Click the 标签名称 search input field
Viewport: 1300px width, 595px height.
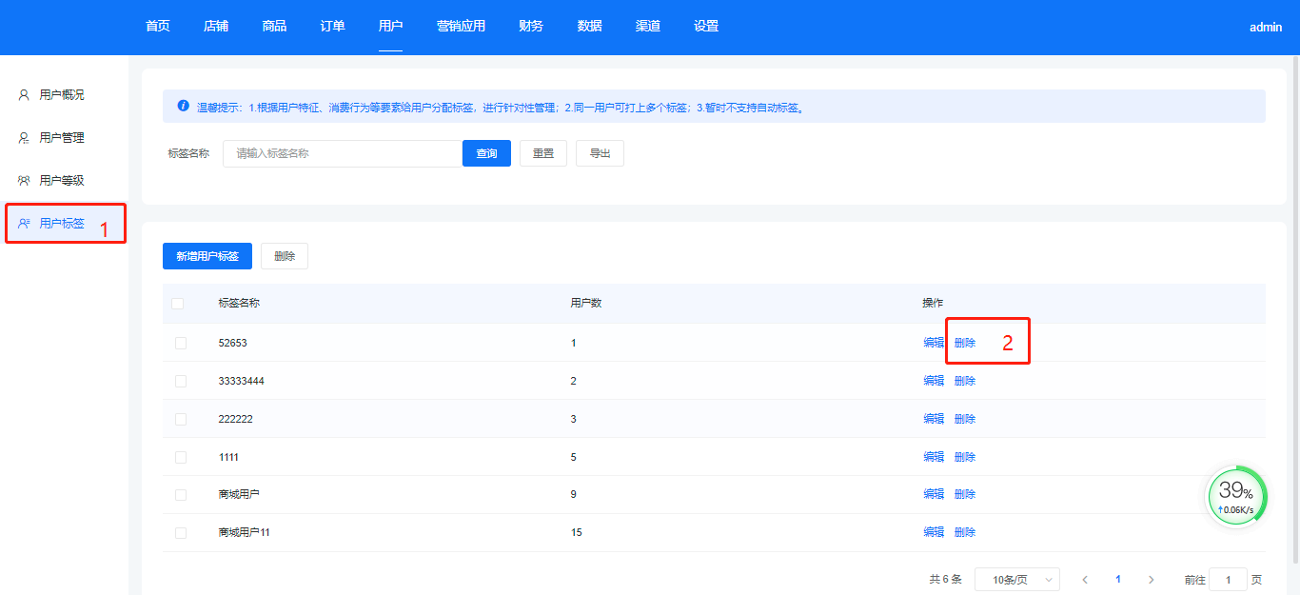(x=343, y=153)
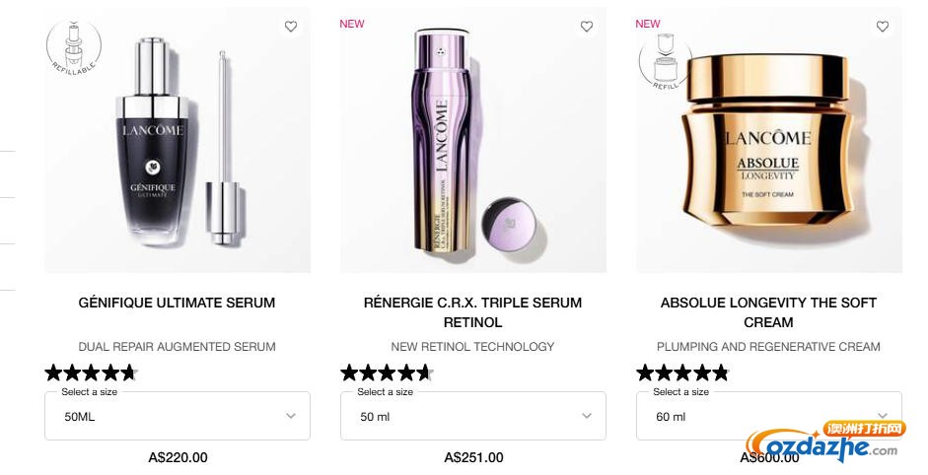Add Génifique Ultimate Serum to wishlist
Image resolution: width=928 pixels, height=475 pixels.
(x=291, y=26)
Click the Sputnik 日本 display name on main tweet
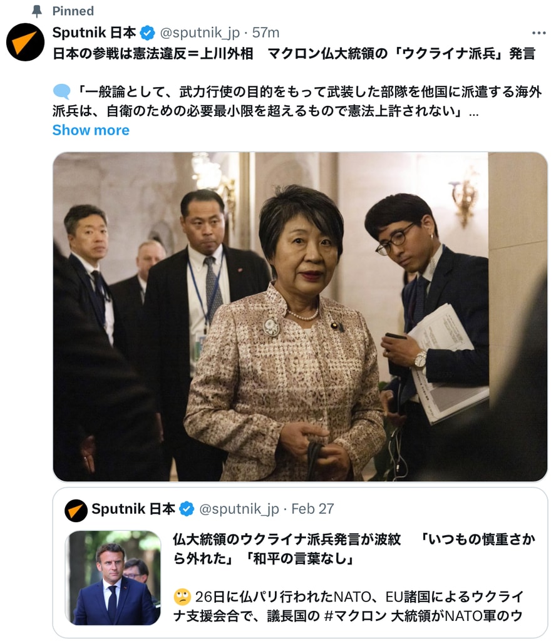The image size is (556, 641). (95, 33)
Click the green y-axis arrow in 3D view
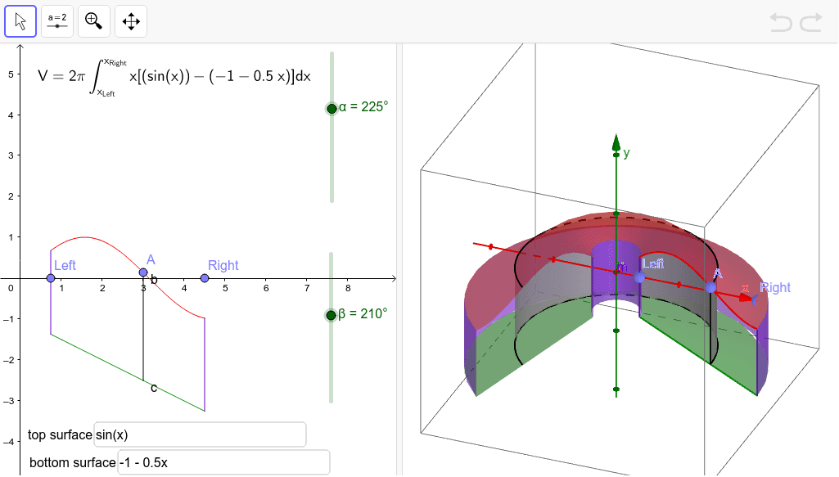Viewport: 839px width, 477px height. 616,143
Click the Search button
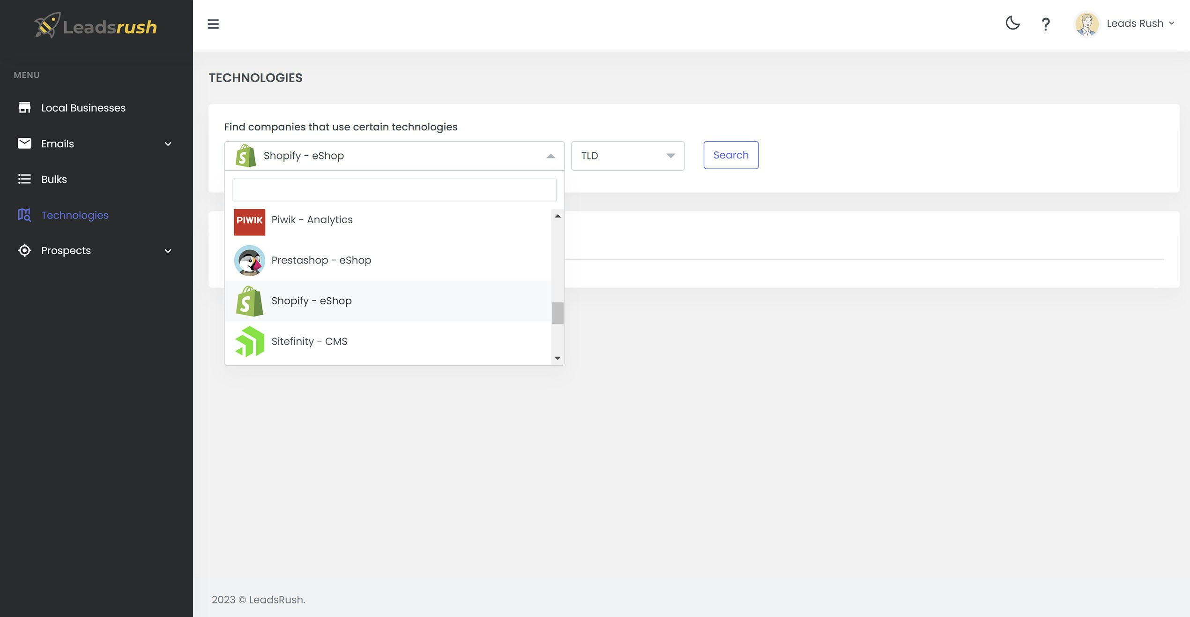This screenshot has width=1190, height=617. (730, 155)
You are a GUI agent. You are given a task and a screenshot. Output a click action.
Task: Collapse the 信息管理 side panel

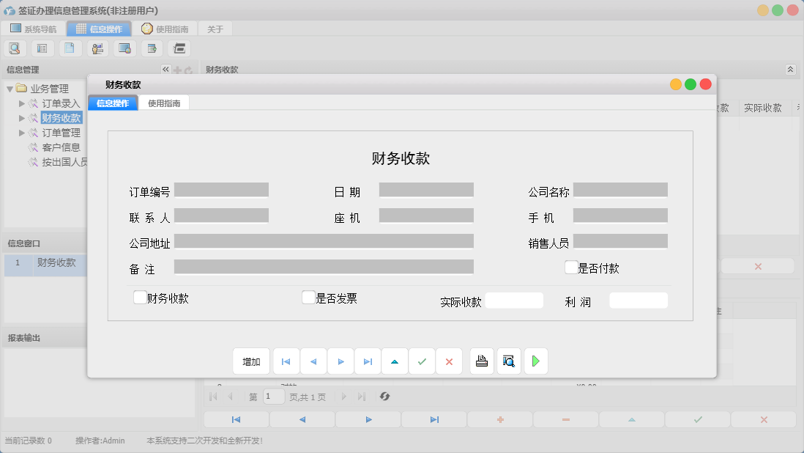click(x=166, y=69)
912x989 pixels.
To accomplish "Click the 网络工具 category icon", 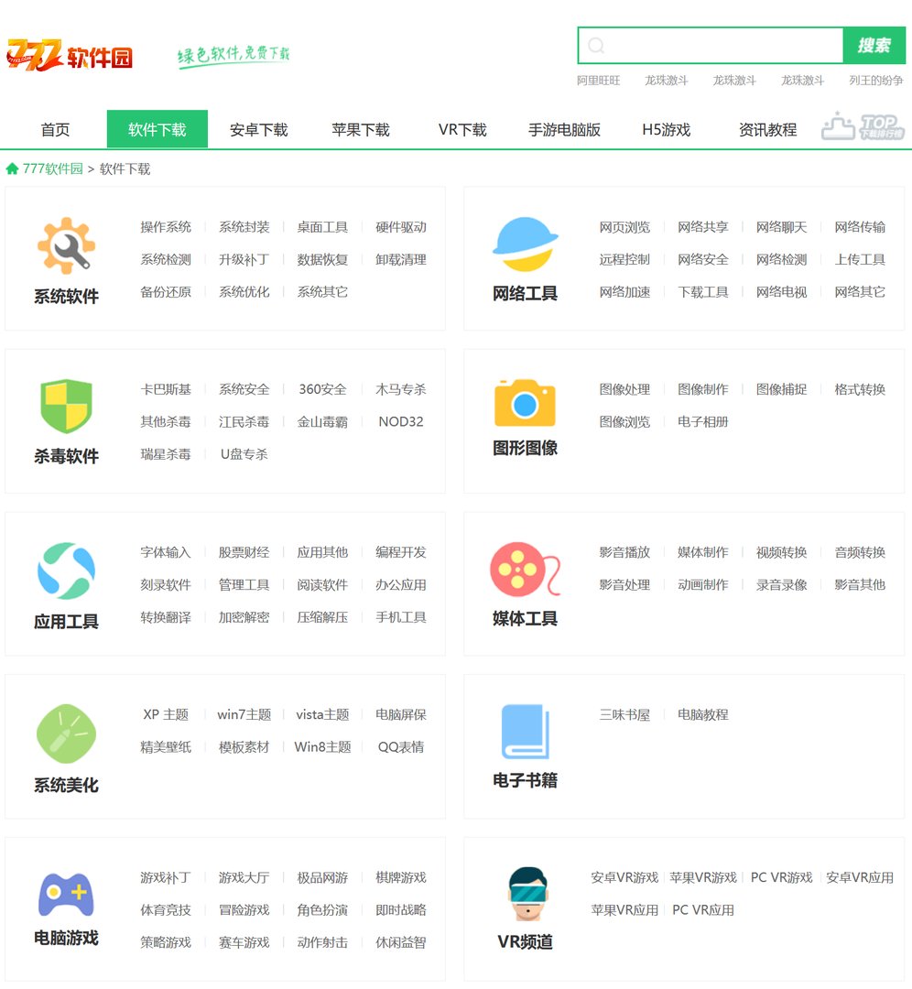I will pyautogui.click(x=524, y=243).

## [SET EXERCISE]
Repeat the records from their first line up to and including the line with "The image size is (556, 641). (95, 33)", and leave the pictures out of your answer.

## [SOLUTION TO THIS TASK]
Click the 标签名称 search input field
Viewport: 1300px width, 595px height.
(x=343, y=153)
Add Génifique Ultimate Serum to wishlist
Image resolution: width=928 pixels, height=475 pixels.
(x=291, y=26)
Click the Sputnik 日本 display name on main tweet
The image size is (556, 641). (95, 33)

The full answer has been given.